§ Exercise
Recast the rows as a numbered list with blank lines omitted, starting at the line containing "This screenshot has" and ending after the line containing "point(22,593)". Include only those lines, and leave the pictures out of your answer.

=== Input for this task ===

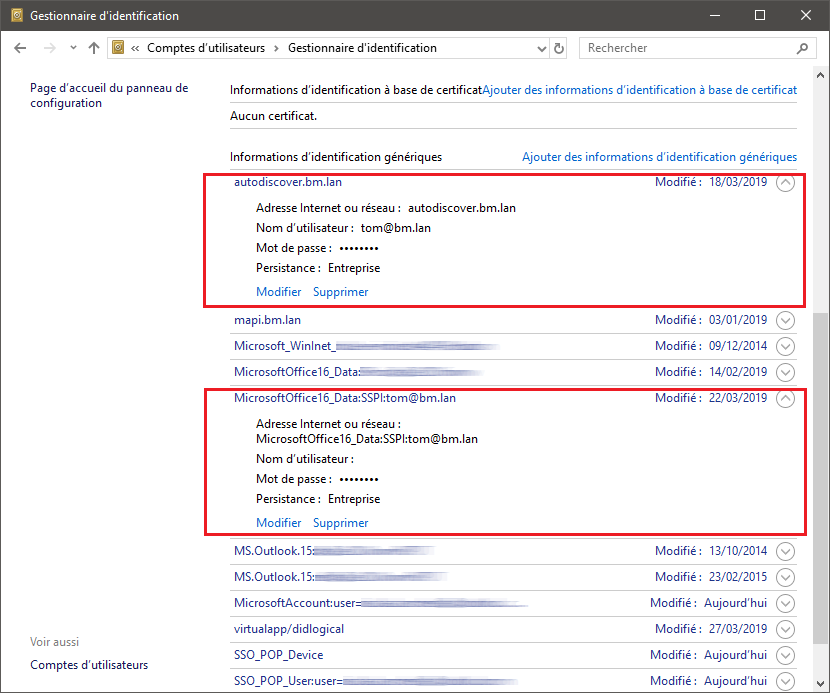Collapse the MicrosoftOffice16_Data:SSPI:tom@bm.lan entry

===
=== Input for this task ===

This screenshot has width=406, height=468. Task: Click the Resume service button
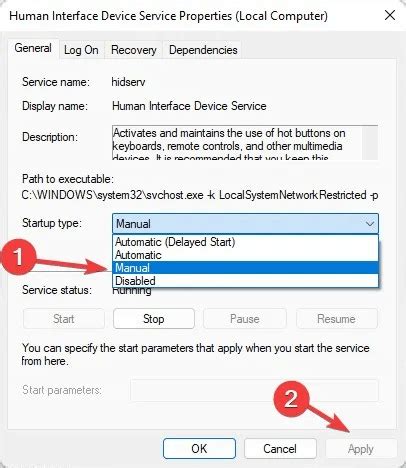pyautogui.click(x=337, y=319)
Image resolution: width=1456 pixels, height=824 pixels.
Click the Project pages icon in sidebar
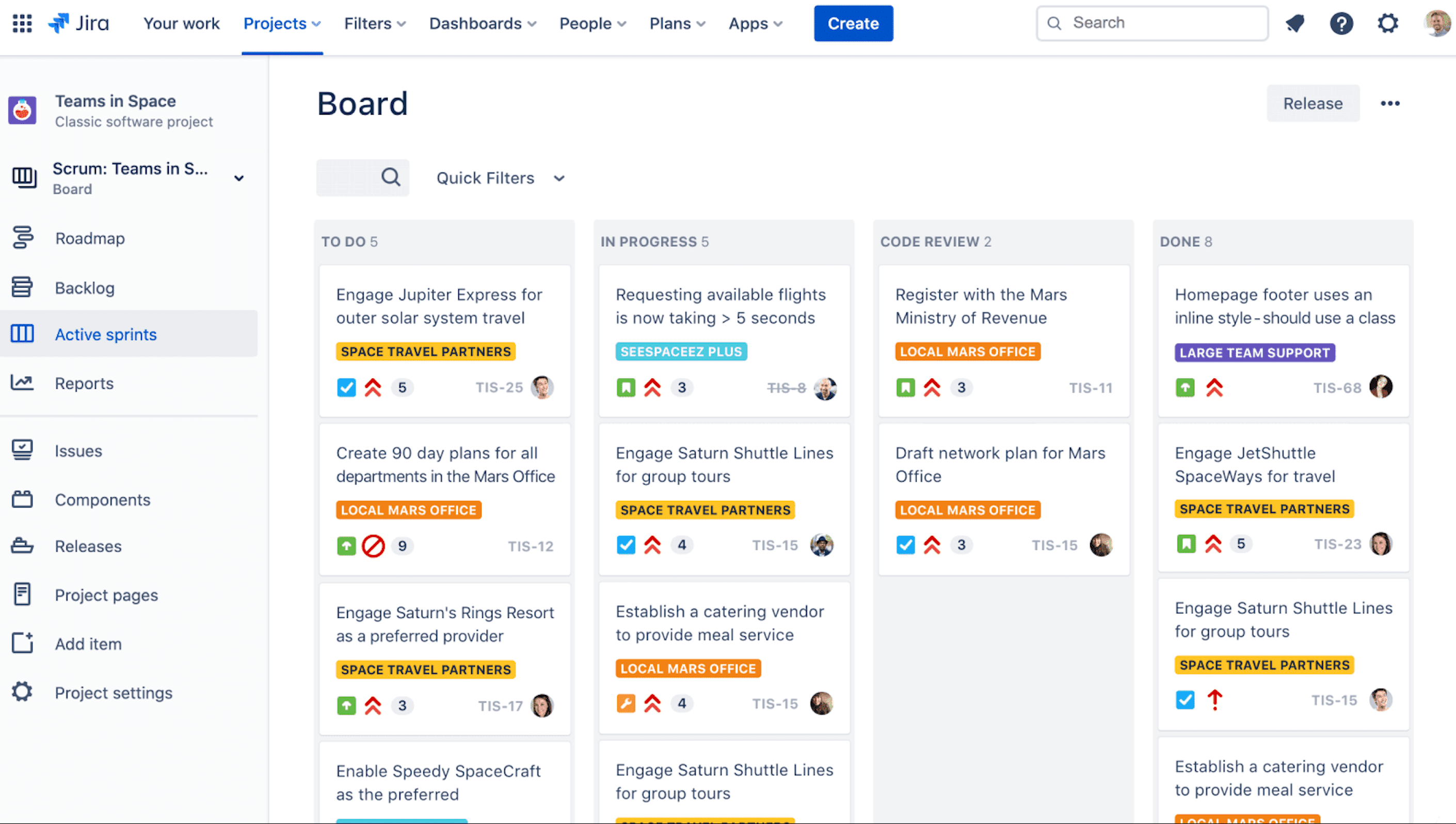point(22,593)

===

§ The answer
1. This screenshot has width=406, height=468. Task: Click the Resume service button
2. pyautogui.click(x=337, y=319)
3. Image resolution: width=1456 pixels, height=824 pixels.
4. Click the Project pages icon in sidebar
5. point(22,593)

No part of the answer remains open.